--- BEGIN Text excerpt ---
Replace string in a huge (70GB), one line, text file
Solution 1
The usual text processing tools are not designed to handle lines that don't fit in RAM. They tend to work by reading one record (one line), manipulating it, and outputting the result, then proceeding to the next record (line).
If there's an ASCII character that appears frequently in the file and doesn't appear in <unk>
or <raw_unk>
, then you can use that as the record separator. Since most tools don't allow custom record separators, swap between that character and newlines. tr
processes bytes, not lines, so it doesn't care about any record size. Supposing that ;
works:
<corpus.txt tr '\n;' ';\n' |
sed 's/<unk>/<raw_unk>/g' |
tr '\n;' ';\n' >corpus.txt.new
You could also anchor on the first character of the text you're searching for, assuming that it isn't repeated in the search text and it appears frequently enough. If the file may start with unk>
, change the sed command to sed '2,$ s/…
to avoid a spurious match.
<corpus.txt tr '\n<' '<\n' |
sed 's/^unk>/raw_unk>/g' |
tr '\n<' '<\n' >corpus.txt.new
Alternatively, use the last character.
<corpus.txt tr '\n>' '>\n' |
sed 's/<unk$/<raw_unk/g' |
tr '\n>' '>\n' >corpus.txt.new
Note that this technique assumes that sed operates seamlessly on a file that doesn't end with a newline, i.e. that it processes the last partial line without truncating it and without appending a final newline. It works with GNU sed. If you can pick the last character of the file as the record separator, you'll avoid any portability trouble.
Solution 2
For such a big file, one possibility is Flex. Let unk.l
be:
%%
\<unk\> printf("<raw_unk>");
%%
Then compile and execute:
$ flex -o unk.c unk.l
$ cc -o unk -O2 unk.c -lfl
$ unk < corpus.txt > corpus.txt.new
Solution 3
So you don't have enough physical memory (RAM) to hold the whole file at once, but on a 64-bit system you have enough virtual address space to map the entire file. Virtual mappings can be useful as a simple hack in cases like this.
--- END Text excerpt ---
--- BEGIN Dataset excerpt ---
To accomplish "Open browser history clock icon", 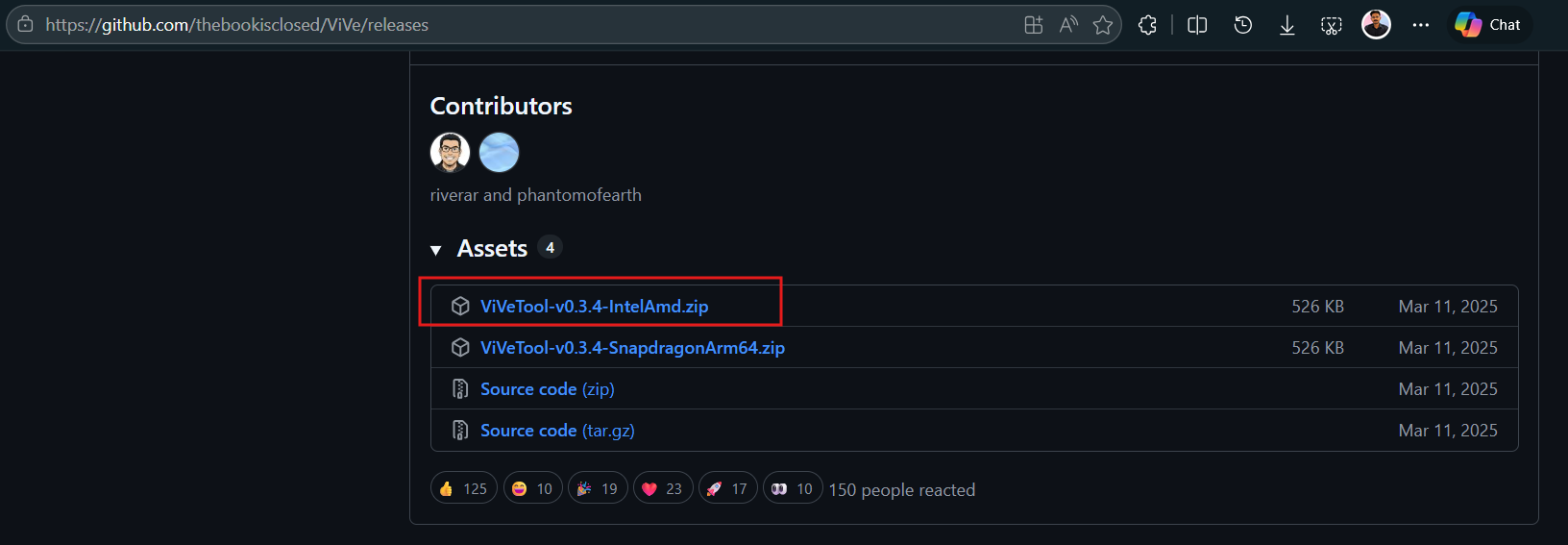I will (x=1243, y=25).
--- END Dataset excerpt ---
Exercise set —
• a. Rewrite the passage of the text on replacing a string in a huge file, starting with "If there's an" and going on through "a spurious match.", with "frequently" substituted by "often".
• b. In the text on replacing a string in a huge file, which tool does Solution 2 propose for handling such a big file?

Correct answers —
• a.
If there's an ASCII character that appears often in the file and doesn't appear in <unk>
or <raw_unk>
, then you can use that as the record separator. Since most tools don't allow custom record separators, swap between that character and newlines. tr
processes bytes, not lines, so it doesn't care about any record size. Supposing that ;
works:
<corpus.txt tr '\n;' ';\n' |
sed 's/<unk>/<raw_unk>/g' |
tr '\n;' ';\n' >corpus.txt.new
You could also anchor on the first character of the text you're searching for, assuming that it isn't repeated in the search text and it appears often enough. If the file may start with unk>
, change the sed command to sed '2,$ s/…
to avoid a spurious match.

• b. Flex.